Segundo Silvio Rodrigues em seu livro Direito Civil, volume 1(cap. IV, pag.181), talvez seja o capítulo IV do C que trata dos Defeitos do negócio jurídico o que mais sofreu mudanças e provou a chegada do código de 2002. A partir daí criaram-se mais dois novos tipos de defeitos. Um deles consiste no ato praticado em estado de perigo, assunto qual era tratado concomitantemente com a coação.

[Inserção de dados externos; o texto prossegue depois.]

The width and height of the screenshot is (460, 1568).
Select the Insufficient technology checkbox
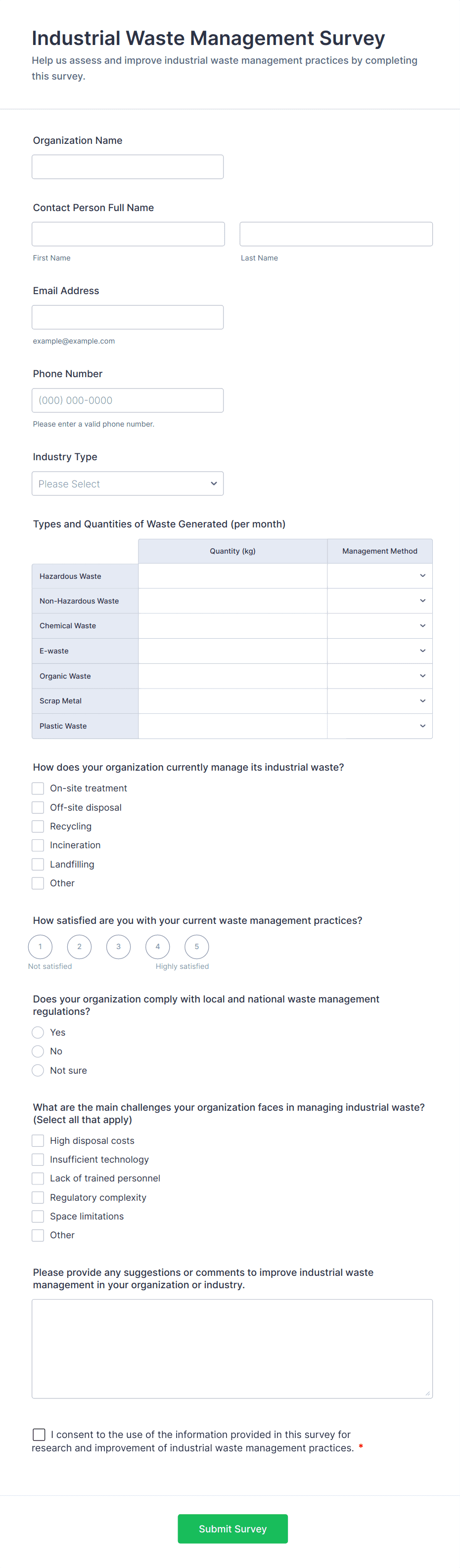point(37,1159)
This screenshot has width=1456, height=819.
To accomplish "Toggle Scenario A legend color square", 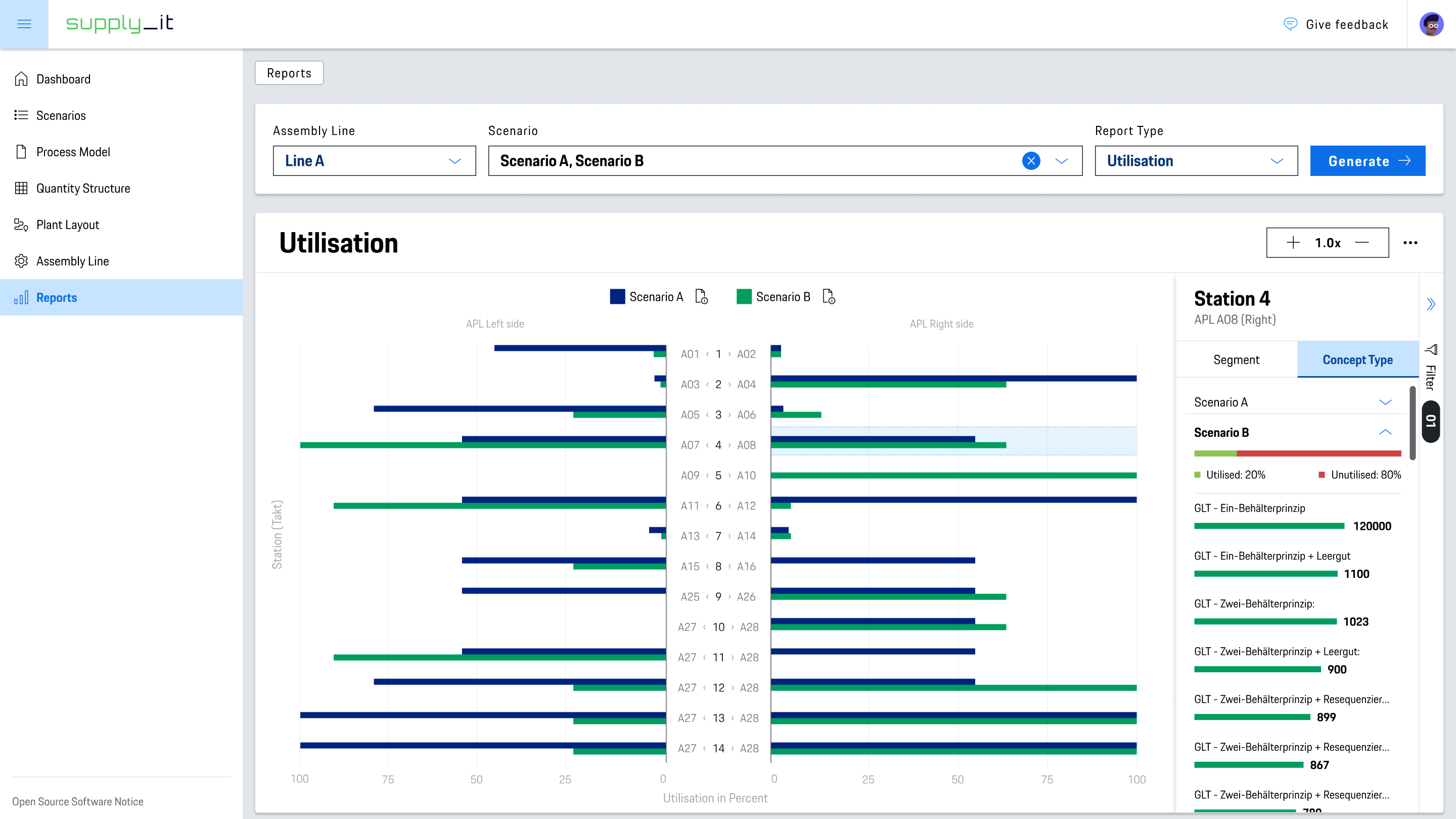I will pos(617,297).
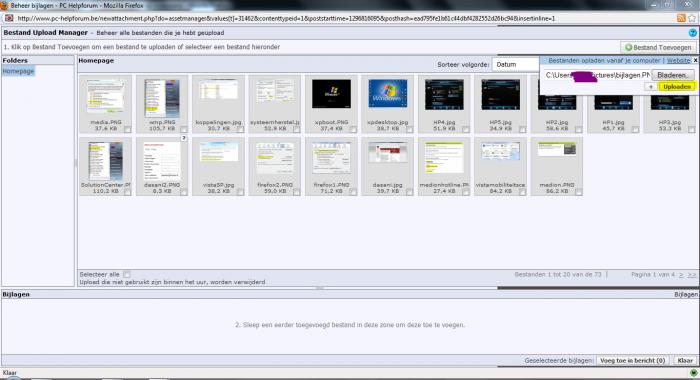Click the yellow Uploaden button
The width and height of the screenshot is (700, 380).
click(x=677, y=87)
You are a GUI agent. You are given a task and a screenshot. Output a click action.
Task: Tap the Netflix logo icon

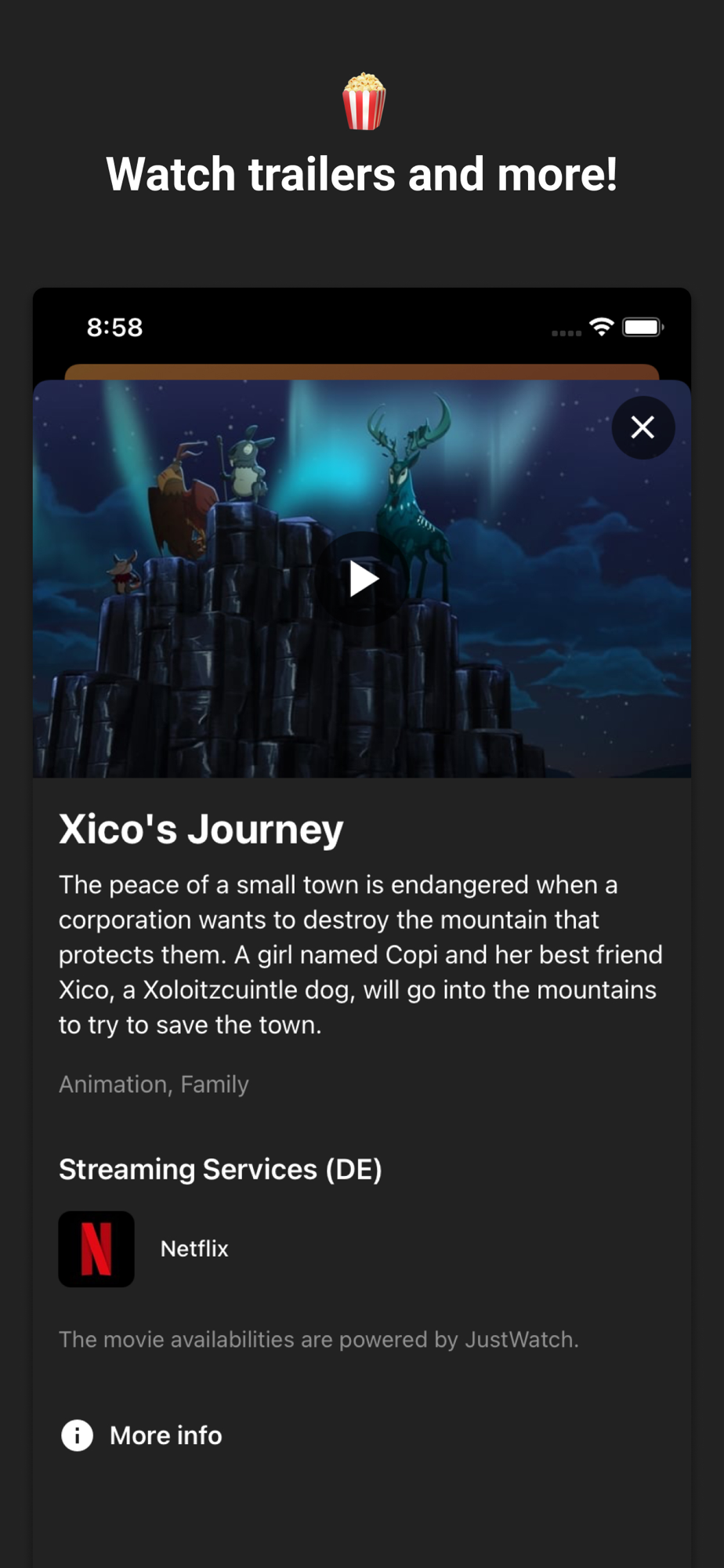[x=96, y=1249]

O outro foi a lesão. A declaração de vontade é o elemento estrutural ou requisito de existência do negócio jurídico. Essa manifestação de vontade deve ser manifestada de forma idônea para que o ato tenha vida normal na atividade jurídica e no universo do negócio. Se essa vontade ao não corresponder ao desejo do agente, o negócio jurídico torna-se suscetível de nulidade ou anulação .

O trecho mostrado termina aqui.